Return exactly the lines below, starting with the one that has "The image size is (868, 461)." and going on through the one that has "Open the Services".

→ RAW DATA:
+ + +
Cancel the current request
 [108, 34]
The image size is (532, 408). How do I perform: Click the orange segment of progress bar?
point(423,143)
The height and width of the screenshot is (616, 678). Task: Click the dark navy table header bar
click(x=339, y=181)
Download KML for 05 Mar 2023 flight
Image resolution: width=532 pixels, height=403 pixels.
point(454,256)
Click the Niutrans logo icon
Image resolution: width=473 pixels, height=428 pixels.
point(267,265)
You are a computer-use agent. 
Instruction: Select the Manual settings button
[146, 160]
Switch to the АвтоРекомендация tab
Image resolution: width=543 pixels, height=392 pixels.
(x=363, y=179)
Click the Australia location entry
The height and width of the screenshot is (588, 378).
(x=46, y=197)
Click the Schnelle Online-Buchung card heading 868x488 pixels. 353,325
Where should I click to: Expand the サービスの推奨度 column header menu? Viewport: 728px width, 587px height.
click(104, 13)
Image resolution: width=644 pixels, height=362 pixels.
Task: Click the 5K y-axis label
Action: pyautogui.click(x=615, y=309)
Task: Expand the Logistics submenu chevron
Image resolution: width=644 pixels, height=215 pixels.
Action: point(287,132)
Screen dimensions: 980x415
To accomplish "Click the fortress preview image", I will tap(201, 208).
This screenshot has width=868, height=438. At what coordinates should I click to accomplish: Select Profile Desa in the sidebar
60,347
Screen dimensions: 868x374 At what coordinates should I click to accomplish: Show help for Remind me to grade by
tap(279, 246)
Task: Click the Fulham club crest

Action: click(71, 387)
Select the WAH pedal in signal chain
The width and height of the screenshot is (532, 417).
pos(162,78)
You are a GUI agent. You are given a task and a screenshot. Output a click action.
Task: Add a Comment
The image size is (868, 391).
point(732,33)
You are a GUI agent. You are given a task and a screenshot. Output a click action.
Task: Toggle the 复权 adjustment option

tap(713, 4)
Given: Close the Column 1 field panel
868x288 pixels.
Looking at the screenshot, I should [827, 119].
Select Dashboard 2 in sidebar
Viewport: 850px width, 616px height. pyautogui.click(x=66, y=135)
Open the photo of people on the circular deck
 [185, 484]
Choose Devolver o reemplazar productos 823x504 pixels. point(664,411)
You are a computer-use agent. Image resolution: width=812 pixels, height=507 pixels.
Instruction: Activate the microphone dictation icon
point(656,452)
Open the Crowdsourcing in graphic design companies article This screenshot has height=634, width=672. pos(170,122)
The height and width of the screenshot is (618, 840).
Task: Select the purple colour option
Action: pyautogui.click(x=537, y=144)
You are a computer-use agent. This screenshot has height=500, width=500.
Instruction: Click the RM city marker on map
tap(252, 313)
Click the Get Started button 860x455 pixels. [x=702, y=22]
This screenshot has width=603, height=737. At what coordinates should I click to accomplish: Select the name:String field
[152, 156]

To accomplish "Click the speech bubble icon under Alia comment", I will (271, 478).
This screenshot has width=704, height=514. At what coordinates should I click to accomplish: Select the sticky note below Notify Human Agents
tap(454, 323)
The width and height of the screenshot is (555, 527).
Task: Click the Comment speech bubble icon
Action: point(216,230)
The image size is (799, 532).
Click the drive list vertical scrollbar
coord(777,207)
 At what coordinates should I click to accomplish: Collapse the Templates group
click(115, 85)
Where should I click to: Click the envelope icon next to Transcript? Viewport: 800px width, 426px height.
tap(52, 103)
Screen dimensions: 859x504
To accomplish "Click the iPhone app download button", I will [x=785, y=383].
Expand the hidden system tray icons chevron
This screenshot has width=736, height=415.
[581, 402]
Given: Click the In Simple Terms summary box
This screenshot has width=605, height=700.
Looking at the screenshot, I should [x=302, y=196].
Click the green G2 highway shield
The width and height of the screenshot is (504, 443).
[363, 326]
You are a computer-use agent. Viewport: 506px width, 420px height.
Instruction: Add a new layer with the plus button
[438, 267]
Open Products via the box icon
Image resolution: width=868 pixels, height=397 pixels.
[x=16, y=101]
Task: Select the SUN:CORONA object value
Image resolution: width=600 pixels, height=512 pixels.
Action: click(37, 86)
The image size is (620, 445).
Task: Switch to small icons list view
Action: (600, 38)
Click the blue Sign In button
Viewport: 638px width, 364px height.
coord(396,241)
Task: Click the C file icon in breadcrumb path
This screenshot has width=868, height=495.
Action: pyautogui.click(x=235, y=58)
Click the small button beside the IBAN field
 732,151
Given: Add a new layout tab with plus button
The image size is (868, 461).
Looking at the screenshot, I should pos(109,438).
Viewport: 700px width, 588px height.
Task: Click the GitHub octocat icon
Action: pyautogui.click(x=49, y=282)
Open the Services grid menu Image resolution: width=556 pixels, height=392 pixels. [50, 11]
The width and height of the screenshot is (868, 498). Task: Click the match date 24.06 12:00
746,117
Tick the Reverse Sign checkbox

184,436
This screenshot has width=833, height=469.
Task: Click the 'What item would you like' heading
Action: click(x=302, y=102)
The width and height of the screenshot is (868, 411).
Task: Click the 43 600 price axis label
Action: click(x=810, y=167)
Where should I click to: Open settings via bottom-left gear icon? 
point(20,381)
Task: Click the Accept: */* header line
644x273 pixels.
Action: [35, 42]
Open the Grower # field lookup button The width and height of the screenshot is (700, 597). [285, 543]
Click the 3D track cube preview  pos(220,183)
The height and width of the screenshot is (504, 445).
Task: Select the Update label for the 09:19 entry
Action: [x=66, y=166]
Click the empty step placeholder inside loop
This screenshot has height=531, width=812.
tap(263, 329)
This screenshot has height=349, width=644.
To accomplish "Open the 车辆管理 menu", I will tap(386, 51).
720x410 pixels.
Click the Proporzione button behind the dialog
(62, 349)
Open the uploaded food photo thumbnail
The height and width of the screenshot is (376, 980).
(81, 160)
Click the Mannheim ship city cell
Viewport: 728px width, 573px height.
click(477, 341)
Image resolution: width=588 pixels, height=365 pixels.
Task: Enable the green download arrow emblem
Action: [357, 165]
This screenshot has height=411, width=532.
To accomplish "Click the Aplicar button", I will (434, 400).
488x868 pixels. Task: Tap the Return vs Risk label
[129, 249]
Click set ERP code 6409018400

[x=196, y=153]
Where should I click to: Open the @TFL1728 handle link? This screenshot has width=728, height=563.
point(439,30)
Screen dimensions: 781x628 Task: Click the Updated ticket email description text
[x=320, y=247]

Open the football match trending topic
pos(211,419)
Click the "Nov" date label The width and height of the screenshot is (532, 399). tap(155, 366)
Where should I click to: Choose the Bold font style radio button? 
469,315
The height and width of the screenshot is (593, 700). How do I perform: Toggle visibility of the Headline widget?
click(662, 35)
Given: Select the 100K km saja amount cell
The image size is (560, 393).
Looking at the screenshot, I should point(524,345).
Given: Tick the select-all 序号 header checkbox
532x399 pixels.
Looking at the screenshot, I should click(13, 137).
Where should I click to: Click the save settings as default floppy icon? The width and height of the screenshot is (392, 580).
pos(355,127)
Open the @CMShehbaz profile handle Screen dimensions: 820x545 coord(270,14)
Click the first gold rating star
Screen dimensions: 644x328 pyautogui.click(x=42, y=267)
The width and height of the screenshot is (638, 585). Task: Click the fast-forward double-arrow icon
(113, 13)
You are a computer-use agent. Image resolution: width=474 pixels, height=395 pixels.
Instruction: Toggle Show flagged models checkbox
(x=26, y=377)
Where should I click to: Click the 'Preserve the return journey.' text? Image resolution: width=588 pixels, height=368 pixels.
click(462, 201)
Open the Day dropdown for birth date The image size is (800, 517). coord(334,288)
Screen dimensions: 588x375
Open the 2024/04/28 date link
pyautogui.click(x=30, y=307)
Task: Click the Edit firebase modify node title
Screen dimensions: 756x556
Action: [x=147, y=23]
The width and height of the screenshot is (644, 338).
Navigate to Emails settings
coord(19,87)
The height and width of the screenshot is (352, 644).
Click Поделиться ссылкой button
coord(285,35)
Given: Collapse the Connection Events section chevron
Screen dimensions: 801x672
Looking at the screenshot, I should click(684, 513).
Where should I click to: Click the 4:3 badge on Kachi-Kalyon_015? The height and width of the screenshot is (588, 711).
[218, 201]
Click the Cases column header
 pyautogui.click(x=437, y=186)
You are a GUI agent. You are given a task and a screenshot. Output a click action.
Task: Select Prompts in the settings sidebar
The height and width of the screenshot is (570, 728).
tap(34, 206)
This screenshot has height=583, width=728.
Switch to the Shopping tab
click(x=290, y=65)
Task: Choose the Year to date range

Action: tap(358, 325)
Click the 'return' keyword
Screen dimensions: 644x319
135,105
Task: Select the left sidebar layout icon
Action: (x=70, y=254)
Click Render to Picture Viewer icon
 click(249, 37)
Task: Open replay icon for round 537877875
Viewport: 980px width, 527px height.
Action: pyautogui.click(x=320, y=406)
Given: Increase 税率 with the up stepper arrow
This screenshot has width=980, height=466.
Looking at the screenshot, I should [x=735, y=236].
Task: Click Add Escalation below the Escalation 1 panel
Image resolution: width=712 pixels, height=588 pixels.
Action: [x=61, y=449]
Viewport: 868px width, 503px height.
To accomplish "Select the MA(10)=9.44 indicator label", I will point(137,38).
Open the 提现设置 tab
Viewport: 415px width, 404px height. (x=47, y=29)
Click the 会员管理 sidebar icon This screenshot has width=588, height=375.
+ + +
→ ANSWER BOX:
The image size is (868, 461).
Looking at the screenshot, I should pos(109,438).
Viewport: 700px width, 588px height.
Task: Click the GitHub octocat icon
Action: pyautogui.click(x=49, y=282)
Open the Services grid menu Image resolution: width=556 pixels, height=392 pixels. [50, 11]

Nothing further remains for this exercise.